WHAT THIS TASK INVOLVES: Each line from the one containing "Instruction: Open the Testing flask icon" through the last line of the data below is to be written out verbatim, and nothing more.

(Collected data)

########

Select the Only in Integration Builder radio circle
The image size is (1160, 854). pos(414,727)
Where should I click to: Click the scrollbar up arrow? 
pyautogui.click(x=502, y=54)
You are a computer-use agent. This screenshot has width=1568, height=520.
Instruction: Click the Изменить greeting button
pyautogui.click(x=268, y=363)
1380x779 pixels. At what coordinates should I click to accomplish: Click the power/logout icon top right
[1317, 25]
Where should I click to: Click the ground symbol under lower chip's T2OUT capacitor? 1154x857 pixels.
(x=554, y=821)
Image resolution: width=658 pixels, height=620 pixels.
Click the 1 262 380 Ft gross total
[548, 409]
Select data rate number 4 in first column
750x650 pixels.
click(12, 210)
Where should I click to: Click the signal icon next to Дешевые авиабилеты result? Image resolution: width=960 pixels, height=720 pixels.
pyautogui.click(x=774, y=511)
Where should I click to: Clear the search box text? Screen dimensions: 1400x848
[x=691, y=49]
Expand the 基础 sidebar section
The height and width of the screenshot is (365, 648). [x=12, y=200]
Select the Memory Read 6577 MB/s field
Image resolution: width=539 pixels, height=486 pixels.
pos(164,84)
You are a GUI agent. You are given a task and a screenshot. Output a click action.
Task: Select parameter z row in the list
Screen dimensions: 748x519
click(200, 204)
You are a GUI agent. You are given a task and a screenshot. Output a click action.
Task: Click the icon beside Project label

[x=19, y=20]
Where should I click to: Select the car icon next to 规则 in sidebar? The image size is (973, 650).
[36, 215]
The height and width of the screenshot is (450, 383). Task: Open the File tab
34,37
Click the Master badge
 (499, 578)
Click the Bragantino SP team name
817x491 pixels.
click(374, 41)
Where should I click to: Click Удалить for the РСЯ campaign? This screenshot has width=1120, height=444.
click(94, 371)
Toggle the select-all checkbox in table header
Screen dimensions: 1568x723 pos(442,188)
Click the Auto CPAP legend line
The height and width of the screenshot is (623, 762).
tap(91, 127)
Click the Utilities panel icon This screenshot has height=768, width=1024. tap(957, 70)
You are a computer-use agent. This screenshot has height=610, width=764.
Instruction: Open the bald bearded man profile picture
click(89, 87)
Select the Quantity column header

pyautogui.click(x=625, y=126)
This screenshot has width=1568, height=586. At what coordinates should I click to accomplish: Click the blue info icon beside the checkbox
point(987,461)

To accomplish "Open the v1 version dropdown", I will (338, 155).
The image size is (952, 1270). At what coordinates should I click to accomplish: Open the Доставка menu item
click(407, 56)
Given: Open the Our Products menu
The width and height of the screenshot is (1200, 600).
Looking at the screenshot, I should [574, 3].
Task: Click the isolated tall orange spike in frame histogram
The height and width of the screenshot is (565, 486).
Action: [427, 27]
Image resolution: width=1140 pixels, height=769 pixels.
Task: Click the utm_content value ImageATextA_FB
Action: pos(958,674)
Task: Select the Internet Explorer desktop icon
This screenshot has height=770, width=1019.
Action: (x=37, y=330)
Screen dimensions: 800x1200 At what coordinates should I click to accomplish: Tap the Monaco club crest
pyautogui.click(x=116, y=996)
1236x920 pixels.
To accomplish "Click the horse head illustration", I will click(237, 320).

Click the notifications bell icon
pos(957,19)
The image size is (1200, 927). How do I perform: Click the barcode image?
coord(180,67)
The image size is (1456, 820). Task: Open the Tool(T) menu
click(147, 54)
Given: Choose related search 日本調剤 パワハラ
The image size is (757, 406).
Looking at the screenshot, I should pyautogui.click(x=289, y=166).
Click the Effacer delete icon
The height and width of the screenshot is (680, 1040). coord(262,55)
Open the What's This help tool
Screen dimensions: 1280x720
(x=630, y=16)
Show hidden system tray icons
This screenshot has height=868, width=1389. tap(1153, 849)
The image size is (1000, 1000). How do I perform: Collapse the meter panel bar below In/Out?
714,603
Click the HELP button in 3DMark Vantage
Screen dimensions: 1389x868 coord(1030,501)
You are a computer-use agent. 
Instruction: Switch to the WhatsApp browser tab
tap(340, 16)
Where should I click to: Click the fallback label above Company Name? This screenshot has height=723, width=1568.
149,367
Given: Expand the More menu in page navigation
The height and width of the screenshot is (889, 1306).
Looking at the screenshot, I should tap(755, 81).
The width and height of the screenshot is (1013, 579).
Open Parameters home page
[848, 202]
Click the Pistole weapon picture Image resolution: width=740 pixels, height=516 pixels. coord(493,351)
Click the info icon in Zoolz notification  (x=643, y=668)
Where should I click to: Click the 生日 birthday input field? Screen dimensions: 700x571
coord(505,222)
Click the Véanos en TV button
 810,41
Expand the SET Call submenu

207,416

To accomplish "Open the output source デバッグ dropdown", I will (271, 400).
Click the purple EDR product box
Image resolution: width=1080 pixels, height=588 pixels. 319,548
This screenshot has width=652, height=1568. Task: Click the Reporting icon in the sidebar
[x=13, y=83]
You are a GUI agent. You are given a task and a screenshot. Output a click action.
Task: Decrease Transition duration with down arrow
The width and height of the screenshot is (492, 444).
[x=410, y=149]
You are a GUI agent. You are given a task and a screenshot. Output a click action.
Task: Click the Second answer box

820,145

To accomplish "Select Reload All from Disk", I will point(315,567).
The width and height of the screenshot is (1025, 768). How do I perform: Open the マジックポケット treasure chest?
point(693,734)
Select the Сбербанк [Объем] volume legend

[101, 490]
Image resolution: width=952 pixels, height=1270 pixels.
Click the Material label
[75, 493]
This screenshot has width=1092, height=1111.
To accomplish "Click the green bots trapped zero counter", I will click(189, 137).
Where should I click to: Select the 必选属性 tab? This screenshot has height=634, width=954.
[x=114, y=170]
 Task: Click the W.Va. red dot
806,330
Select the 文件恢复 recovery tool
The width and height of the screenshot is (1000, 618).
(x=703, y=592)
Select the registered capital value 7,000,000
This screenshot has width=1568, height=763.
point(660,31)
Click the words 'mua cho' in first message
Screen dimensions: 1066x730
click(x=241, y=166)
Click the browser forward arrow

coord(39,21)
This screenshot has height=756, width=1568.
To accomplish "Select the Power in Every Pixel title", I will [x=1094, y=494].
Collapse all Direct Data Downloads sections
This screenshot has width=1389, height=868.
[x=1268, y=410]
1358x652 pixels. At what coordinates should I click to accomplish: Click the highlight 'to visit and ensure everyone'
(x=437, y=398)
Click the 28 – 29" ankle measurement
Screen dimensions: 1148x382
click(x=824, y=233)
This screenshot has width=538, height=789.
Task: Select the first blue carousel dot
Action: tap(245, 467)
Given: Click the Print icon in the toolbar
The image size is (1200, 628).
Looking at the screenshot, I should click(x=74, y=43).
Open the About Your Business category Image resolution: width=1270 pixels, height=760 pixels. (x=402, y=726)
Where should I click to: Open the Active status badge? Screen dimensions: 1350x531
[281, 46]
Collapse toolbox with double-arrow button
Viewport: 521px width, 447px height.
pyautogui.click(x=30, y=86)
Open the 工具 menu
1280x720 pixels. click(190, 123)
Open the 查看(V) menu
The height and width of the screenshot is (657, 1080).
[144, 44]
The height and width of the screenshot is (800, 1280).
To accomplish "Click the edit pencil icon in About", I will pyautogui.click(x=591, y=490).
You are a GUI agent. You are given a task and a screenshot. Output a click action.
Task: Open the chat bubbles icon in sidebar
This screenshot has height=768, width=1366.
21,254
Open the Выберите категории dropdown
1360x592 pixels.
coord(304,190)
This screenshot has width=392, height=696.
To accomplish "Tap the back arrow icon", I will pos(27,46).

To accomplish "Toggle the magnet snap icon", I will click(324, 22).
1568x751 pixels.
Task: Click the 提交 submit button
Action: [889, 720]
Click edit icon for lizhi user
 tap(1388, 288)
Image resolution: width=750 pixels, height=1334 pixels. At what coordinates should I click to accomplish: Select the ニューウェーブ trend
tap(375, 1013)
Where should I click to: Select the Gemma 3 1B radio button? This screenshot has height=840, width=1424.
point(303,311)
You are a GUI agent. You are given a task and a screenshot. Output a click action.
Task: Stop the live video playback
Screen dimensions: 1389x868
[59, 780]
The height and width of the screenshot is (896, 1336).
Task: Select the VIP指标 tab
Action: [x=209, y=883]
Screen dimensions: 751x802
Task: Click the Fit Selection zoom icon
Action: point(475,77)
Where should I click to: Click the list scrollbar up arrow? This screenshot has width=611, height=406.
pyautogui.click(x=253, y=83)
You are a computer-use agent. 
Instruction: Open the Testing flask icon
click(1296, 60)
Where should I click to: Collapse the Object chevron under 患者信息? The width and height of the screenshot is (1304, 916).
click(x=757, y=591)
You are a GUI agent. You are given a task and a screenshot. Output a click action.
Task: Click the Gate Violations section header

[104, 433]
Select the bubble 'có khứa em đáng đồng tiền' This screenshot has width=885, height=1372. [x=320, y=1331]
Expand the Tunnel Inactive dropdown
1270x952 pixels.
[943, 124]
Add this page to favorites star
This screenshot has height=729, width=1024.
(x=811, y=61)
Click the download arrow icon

########

RESPONSE TO THIS TASK:
Instruction: Open the Testing flask icon
click(1296, 60)
Where should I click to: Collapse the Object chevron under 患者信息? The width and height of the screenshot is (1304, 916).
click(x=757, y=591)
You are a GUI agent. You are given a task and a screenshot. Output a click action.
Task: Click the Gate Violations section header

[104, 433]
Select the bubble 'có khứa em đáng đồng tiền' This screenshot has width=885, height=1372. [x=320, y=1331]
Expand the Tunnel Inactive dropdown
1270x952 pixels.
[943, 124]
Add this page to favorites star
This screenshot has height=729, width=1024.
(x=811, y=61)
Click the download arrow icon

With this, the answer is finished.